Estas mujeres están siguiendo los pasos de las madres oriundas de Jamaica, la República Dominicana y de otros países del Caribe que vinieron en las décadas del 60 y el 70 a trabajar como niñeras y enfermeras en Nueva York, Nueva Inglaterra y la Florida. Muchas de ellas habían dejado a sus hijos.

El año pasado, los resultados de un estudio de la Universidad de Harvard indicaron que en la actualidad estas separaciones son comunes: En Estados Unidos, uno de cada cinco niños se cría en un hogar de inmigrantes, y un 85% de los niños inmigrantes de Centroamérica, México, la República Dominicana, Haití y China han estado separados de uno de sus padres, sino de ambos.

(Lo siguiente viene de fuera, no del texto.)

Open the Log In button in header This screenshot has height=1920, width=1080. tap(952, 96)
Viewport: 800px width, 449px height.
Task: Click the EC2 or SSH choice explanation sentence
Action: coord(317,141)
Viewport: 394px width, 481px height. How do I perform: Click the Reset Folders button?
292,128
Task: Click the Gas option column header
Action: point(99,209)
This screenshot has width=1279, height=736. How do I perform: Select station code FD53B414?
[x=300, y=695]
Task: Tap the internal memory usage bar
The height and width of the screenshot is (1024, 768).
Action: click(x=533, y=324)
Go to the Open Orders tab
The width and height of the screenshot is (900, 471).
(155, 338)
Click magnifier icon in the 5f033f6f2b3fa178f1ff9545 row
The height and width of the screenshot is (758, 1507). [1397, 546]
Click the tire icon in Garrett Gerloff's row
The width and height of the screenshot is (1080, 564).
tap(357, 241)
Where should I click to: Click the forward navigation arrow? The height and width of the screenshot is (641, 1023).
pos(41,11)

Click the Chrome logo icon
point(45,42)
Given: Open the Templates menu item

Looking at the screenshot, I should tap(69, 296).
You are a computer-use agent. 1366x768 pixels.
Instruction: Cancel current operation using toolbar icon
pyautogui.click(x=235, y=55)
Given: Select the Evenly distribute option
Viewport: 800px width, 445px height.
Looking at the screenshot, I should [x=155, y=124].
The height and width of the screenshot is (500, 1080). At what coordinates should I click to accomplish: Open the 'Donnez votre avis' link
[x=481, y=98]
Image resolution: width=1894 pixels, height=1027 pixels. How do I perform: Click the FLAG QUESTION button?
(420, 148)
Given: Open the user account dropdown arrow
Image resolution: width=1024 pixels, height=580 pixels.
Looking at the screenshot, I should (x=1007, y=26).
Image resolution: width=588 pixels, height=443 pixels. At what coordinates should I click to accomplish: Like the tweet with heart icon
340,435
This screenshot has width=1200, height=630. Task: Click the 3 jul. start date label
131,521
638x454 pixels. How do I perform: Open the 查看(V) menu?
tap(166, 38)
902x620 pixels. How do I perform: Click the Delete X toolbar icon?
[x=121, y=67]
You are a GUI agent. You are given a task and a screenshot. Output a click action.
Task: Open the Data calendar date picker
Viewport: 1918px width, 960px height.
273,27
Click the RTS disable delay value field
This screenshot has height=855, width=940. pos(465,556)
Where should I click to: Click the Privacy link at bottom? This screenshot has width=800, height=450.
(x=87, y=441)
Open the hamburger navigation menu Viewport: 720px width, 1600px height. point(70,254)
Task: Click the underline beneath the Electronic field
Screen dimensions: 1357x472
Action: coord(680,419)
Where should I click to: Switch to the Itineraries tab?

Esta tendencia se nota especialmente en Los Angeles, donde hay más inmigrantes de Centroamérica que en ningún otro lado. Por ejemplo, un estudio de USC realizado en 1998 encontró que el 82% de las niñeras centroamericanas que vivían con sus empleadores en Los Angeles habían dejado hijos en su país.

Aunque muchas madres esperan que las separaciones sean cortas, estas suelen durar de seis a ocho años, explicó Analuisa Espinoza, una trabajadora social del Distrito Escolar Unificado de Los Angeles que se especializa en inmigrantes.

Para entonces, ya no se reconocen. Cuando acuden a los contrabandistas para recoger a sus hijos, algunas madres abrazan al niño equivocado.